What to do:
- a) Output the passage of the Unrest thread starting at "Unrest/The Telegraph: Could" and ending at "for three months.".
- b) Condense the paragraph of the Unrest thread that begins "In the same year, the new condition" into a short bulleted list that keeps its main facts.

Text excerpt:
· · · · · · ·
Unrest/The Telegraph: Could this documentary change the way we perceive chronic fatigue syndrome?

Cheshire

Senior Member (Voting Rights)
It has been more than 60 years since a bewildering epidemic swept through the Royal Free Hospital in north London, rendering almost 300 members of staff incapacitated and forcing the place to close for three months.

At the time, in 1955, the mysterious, polio-like outbreak (called simply ‘Royal Free disease’ for a while) had no obvious cause, certainly no cure and varying symptoms – extreme tiredness, headaches, sore throats, depression, inflammation of the spinal cord – in each victim, frustrating doctors more than it fascinated them.

In the same year, the new condition was written up in the medical journal The Lancet as “myalgic encephalomyelitis”, later shortened to ME. The mystery remained, though. By the 1980s, despite further cases having been identified all over the world, the entire Royal Free episode was put down to “hysteria”, while the illness received the dismissive nickname “yuppie flu”. At best, doctors (and employers, and friends and family, and strangers) were sceptical of victims’ insistence their problems were physiological, not psychological. At worst, they were denounced as malingerers.

A long and comprehensive article, you can read it there:
http://www.telegraph.co.uk/health-f...ronic-fatigue-syndrome/?WT.mc_id=tmg_share_tw
 
Telegraph said:
“I hope the UK will look at the science and update the guidelines,” says Brea, whose condition has improved considerably over the past year or two. At lunchtime today, she will present Unrest to MPs and members of the House of Lords at an event held by John Bercow at Speaker’s House. “ME patients in the UK have access to only two treatments which are, at best, ineffective and in many cases actually cause harm. There’s an urgent need to ramp up funding for biomedical research so patients have more options.”

Good to see this in the article.
 
This is such a good article. And I'm glad they included the fact that she's only able to function at any level because of drugs prescribed off label. I think it's the best article I've seen in the British press, and the Torygraph is read by a lot of politicians and doctors, I suspect.
 
Ended up sending this one to my family instead of the express....got a lot of stick for sending the daily mail one, so this seemed a lot better ...don't want to become a bore and all that.

I thought the article definitely was far more pro biological. I hope Jen doesn't run out of steam or cause herself a relapse

If she's up for a big challenge, converting the guardian would be a real boon.
· · · · · · ·
Stored records:
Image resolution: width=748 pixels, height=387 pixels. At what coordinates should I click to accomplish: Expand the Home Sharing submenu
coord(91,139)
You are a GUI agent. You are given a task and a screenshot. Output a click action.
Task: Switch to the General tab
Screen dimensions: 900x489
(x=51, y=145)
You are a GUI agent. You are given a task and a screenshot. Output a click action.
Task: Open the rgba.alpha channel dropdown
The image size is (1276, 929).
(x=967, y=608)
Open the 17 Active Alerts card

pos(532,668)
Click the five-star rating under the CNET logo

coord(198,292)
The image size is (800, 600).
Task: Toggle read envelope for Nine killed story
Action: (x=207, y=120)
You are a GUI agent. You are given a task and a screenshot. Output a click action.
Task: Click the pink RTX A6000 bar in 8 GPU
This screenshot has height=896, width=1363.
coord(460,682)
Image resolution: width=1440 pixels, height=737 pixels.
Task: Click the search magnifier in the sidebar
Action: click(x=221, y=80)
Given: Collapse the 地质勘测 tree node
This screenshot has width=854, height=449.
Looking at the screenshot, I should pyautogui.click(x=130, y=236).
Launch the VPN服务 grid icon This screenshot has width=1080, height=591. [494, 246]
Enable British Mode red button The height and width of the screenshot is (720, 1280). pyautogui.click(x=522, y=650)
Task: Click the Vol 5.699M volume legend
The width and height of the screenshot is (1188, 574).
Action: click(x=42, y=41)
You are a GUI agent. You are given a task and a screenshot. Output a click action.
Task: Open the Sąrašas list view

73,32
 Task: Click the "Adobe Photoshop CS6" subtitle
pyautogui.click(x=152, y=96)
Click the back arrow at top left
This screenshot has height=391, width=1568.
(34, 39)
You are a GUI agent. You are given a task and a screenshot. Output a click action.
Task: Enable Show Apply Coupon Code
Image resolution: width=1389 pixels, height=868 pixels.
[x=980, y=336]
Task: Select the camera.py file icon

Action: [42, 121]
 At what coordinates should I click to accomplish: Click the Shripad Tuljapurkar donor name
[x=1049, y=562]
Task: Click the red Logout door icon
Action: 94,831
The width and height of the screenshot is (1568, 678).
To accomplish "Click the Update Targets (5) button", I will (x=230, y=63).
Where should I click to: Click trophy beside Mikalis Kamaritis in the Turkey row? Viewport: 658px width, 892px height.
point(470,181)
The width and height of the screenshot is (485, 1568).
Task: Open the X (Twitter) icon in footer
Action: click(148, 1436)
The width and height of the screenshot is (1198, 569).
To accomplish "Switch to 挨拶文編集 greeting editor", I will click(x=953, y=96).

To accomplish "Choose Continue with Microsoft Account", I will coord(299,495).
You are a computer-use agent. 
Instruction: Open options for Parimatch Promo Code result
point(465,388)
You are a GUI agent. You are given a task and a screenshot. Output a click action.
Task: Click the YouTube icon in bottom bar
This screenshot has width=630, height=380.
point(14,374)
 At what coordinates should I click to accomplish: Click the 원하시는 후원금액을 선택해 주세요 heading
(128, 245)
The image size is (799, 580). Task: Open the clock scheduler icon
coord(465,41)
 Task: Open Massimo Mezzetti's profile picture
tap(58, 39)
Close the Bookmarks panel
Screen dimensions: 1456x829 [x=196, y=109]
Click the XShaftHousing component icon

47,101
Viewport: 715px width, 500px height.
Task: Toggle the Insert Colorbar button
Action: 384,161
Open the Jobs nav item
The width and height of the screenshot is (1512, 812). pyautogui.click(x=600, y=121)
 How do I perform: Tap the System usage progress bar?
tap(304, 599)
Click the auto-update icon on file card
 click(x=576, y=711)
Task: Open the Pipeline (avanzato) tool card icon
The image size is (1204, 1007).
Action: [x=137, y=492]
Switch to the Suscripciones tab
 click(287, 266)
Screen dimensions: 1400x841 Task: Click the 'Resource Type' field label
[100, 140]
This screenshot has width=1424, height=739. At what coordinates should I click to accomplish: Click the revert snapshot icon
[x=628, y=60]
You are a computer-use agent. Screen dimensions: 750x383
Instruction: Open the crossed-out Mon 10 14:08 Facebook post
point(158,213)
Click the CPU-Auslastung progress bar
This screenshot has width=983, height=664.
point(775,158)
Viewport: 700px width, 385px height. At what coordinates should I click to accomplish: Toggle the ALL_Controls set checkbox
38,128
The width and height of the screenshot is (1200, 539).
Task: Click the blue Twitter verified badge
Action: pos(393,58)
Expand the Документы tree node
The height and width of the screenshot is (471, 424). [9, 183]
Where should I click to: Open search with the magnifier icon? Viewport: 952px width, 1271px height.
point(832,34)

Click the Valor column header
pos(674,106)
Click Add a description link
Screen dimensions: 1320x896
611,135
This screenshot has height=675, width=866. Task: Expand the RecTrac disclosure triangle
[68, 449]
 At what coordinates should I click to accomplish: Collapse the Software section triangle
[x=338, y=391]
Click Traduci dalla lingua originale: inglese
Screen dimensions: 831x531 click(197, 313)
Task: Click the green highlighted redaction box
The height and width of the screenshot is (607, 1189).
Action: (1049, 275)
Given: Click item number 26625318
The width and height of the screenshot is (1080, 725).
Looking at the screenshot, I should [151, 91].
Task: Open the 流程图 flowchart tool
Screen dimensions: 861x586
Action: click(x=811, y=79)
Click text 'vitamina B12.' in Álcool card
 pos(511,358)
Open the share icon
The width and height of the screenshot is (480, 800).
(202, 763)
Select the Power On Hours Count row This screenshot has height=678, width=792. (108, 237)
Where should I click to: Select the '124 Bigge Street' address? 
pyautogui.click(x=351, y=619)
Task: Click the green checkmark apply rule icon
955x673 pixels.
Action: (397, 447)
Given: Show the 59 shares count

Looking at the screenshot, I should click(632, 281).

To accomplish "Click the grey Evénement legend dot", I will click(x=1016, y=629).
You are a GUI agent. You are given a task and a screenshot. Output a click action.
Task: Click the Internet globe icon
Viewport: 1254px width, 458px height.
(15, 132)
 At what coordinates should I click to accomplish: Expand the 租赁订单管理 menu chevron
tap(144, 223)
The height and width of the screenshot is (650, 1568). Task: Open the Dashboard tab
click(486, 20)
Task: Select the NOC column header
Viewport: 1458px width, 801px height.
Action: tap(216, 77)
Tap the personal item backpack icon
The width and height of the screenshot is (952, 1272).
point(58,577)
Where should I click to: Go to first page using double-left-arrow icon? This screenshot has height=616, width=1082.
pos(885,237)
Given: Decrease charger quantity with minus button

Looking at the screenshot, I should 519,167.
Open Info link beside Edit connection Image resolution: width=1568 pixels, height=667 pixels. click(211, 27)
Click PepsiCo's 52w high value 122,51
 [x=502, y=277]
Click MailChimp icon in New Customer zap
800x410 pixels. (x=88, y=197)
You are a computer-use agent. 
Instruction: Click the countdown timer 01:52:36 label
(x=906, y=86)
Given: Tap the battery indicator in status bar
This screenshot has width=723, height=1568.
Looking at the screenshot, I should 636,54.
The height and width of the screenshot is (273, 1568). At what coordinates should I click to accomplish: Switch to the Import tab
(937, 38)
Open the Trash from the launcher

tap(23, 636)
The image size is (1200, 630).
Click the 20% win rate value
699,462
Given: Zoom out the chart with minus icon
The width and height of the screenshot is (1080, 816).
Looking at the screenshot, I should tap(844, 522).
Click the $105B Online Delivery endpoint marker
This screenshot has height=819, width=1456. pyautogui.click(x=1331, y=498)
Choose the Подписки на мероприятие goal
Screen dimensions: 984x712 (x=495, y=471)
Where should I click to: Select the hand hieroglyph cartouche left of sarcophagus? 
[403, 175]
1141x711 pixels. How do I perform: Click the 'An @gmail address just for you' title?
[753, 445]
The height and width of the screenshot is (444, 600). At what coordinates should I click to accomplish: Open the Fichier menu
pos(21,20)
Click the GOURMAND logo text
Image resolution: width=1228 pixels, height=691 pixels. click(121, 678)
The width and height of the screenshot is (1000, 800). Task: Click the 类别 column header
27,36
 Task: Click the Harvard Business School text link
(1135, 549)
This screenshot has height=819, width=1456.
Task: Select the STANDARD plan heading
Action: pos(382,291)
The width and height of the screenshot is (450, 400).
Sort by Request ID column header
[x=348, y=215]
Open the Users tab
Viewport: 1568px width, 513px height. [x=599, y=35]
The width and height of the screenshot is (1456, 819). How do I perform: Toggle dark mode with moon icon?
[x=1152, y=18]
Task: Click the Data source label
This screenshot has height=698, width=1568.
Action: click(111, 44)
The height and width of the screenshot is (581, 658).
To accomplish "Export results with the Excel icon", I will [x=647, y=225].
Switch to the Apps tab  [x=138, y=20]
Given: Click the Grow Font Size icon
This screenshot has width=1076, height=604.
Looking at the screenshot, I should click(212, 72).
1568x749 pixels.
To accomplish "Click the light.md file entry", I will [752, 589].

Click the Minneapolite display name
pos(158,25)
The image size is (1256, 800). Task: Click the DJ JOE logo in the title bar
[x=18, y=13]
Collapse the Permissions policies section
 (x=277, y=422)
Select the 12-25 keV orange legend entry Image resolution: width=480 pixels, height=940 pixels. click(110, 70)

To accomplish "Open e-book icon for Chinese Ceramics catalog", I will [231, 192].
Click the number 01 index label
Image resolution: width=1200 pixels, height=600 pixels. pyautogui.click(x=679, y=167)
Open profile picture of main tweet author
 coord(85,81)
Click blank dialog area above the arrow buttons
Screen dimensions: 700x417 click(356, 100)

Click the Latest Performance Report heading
· · · · · · ·
Results in order:
- a)
Unrest/The Telegraph: Could this documentary change the way we perceive chronic fatigue syndrome?

Cheshire

Senior Member (Voting Rights)
It has been more than 60 years since a bewildering epidemic swept through the Royal Free Hospital in north London, rendering almost 300 members of staff incapacitated and forcing the place to close for three months.

- b)
- In 1955, the medical journal The Lancet described the condition as "myalgic encephalomyelitis," later shortened to ME, but its cause remained a mystery.
- By the 1980s, cases had been identified around the world, yet the Royal Free episode was attributed to "hysteria." The illness was given the dismissive nickname "yuppie flu."
- At best, doctors, employers, friends, family and strangers doubted patients who said their problems were physiological, not psychological. At worst, they denounced patients as malingerers.